Maddie will sleep until, with great effort, you wake her. She is now a teenager and craves one more hour of rest. But we have this thing, her and I: we run together in the morning at 5:30 a.m. And on the mornings of our runs, I have never had a single day where she has not met me at the door. I’ve never had to wake her. And with our tennis shoes on—the sun rising and the birds singing—we go outside to dance.
That moment she was born at the hospital I distinctly feared one thing: the day I would have to dance with her on her wedding day. I know I shouldn’t look at it with dread—but it is the handing over of her hand, my protection, my fatherly instinct to another. I know it will be hard for me, but in her own way, Maddie has made it easy for me. Every morning we run, even if it’s slow, is a day that we dance.

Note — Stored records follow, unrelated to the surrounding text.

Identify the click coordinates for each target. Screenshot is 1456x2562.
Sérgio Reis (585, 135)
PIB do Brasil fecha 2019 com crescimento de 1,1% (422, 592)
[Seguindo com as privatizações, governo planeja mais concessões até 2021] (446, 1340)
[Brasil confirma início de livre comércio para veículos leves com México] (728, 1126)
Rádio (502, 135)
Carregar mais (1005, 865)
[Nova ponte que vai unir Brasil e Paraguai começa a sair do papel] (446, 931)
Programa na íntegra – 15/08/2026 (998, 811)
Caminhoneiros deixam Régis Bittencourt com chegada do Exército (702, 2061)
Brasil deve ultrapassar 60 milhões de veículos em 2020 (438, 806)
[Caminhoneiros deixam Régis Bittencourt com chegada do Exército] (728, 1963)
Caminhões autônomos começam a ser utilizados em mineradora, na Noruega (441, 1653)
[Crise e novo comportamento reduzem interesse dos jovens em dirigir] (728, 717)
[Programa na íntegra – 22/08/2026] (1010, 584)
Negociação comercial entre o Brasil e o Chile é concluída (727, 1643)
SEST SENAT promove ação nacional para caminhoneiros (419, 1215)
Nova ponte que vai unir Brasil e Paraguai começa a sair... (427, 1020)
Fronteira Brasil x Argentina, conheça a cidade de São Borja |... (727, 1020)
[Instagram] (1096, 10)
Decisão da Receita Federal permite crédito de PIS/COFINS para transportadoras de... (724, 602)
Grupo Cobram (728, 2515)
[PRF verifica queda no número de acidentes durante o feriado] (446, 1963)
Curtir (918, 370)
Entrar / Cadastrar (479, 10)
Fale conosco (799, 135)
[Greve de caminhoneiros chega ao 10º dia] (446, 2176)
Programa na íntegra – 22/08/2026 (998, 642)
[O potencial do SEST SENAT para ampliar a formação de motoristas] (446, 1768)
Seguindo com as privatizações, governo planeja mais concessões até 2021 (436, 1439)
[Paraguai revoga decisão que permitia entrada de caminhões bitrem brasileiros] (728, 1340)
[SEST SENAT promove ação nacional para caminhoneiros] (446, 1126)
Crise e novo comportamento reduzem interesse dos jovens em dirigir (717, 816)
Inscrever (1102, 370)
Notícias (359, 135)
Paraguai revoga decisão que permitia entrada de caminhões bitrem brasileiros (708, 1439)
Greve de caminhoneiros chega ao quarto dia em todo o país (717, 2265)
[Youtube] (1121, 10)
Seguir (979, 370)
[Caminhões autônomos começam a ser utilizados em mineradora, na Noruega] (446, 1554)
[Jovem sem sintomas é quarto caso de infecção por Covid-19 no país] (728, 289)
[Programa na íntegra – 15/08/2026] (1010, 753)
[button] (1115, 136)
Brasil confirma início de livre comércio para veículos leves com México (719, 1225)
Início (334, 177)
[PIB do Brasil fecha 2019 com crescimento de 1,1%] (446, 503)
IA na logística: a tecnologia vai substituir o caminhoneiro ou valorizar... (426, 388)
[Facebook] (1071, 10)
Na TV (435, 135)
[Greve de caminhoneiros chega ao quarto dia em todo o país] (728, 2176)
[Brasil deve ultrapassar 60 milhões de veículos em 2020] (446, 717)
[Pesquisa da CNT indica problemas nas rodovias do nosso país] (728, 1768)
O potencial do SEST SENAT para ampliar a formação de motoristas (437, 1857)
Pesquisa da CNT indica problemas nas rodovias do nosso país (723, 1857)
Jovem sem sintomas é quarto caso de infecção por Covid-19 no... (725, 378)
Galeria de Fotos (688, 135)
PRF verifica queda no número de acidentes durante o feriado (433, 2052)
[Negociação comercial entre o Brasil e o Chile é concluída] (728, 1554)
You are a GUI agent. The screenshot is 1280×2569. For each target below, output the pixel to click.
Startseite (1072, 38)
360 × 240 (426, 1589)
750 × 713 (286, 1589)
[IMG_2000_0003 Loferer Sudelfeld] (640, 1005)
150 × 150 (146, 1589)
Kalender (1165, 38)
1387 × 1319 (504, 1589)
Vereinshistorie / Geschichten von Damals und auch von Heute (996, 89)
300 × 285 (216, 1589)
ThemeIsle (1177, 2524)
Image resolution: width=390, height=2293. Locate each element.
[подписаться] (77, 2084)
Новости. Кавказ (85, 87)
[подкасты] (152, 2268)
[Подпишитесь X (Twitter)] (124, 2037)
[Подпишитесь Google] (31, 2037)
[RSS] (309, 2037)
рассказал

I look forward to those moments.
She finished the race on that hot, humid day in Wilmington. I think she finished it for herself, but I’ll never know. We crossed the line together—a proud father and daughter. We both cried. Ask any wise elder on their deathbed what they wish for, and it’s always the same: just a bit more time with my children. "The days are long and the decades are short." She has given to me an endless lifetime of one more hour. What an incredible gift.